Ein Verdächtiger kommt davon – denn er hat eineiigen Zwillingsbruder

„Es wurden Stadionverbote von einem oder zwei Jahren ausgesprochen, Freizeitarreste verhängt beziehungsweise den Beschuldigten die Ableistung gemeinnütziger Arbeit oder die Teilnahme an einem Vortrag zu den Folgen von Gewalteinwirkung aufgegeben“, berichtet Grotz.

Gegen einen Beschuldigten wurde das Verfahren gegen die Verhängung einer Geldauflage und eines Stadionverbotes eingestellt. Ein Tatverdächtiger hatte womöglich Glück, er wurde freigesprochen, weil der Tatnachweis gegen ihn nicht zu führen war. Der kuriose Grund: „Da er einen eineiigen Zwillingsbruder hat, konnte nicht festgestellt werden, wer der Täter war“, so Grotz.

Ein Wolfsburger Tatverdächtiger muss sich vor Gericht verantworten

Vier Verfahren sind aktuell noch am Gericht anhängig.

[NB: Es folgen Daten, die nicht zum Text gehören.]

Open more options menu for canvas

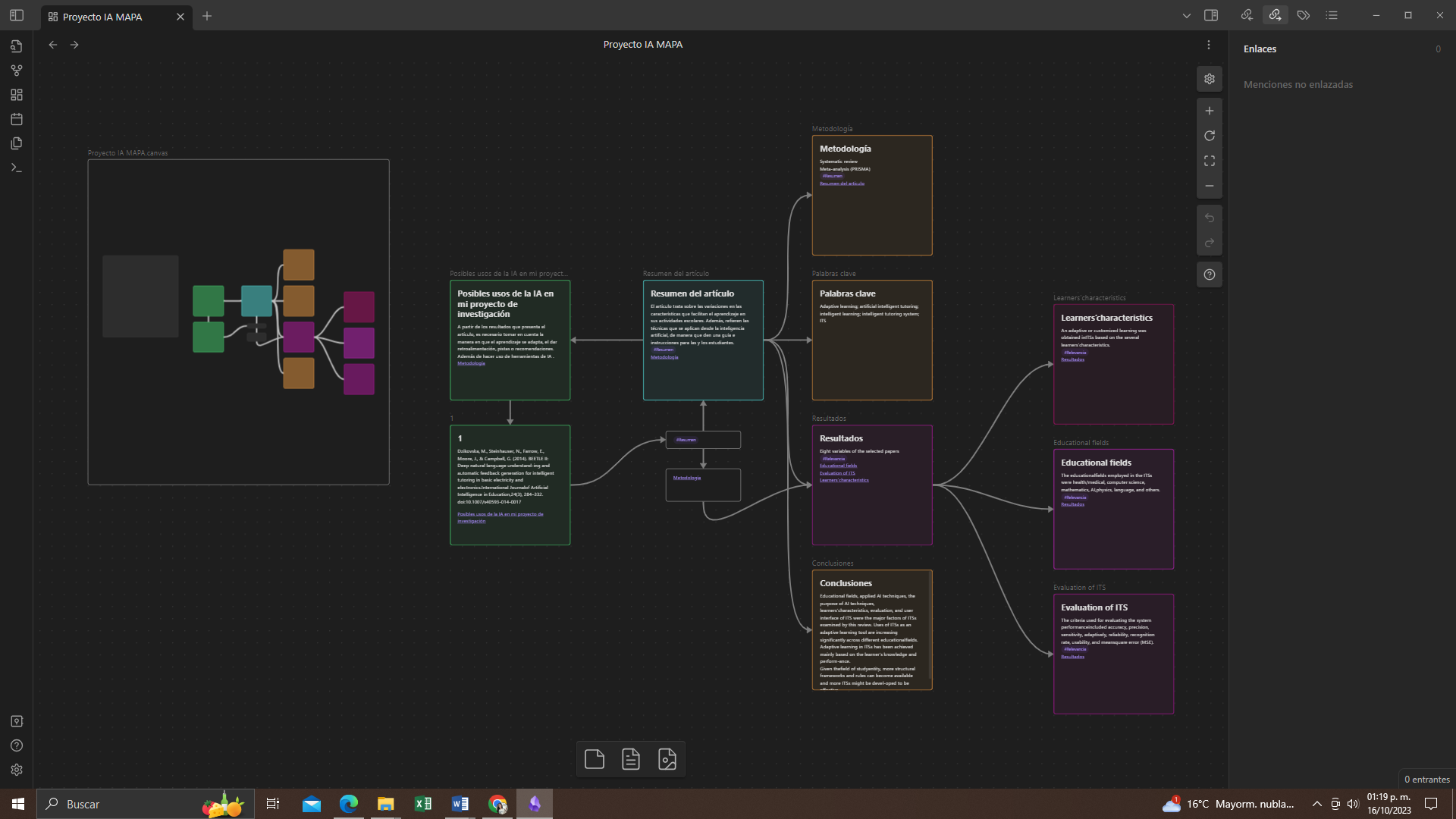1209,45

Es betrifft zwei Münchener und einen Wolfsburger. Dieser war erstinstanzlich vom Amtsgericht München zu zehn Monaten Haft mit Bewährung verurteilt worden. Grotz: „Das Amtsgericht hat in erster Instanz davon abgesehen, neben der Freiheitsstrafe auch ein Stadionverbot gegen den Angeklagten zu verhängen. Die Staatsanwaltschaft hat gegen das Urteil Berufung eingelegt und ihre Berufung auf die Rechtsfolgen beschränkt, die Verteidigung hat ebenfalls Berufung eingelegt. In einem Verfahren wurde ein Angeklagter aus München in erster Instanz freigesprochen, in zweiter Instanz wurde er zu einer Bewährungsstrafe verurteilt. „Derzeit entscheidet das Bayerische Oberste Landesgericht über die Revision“, erklärt Grotz.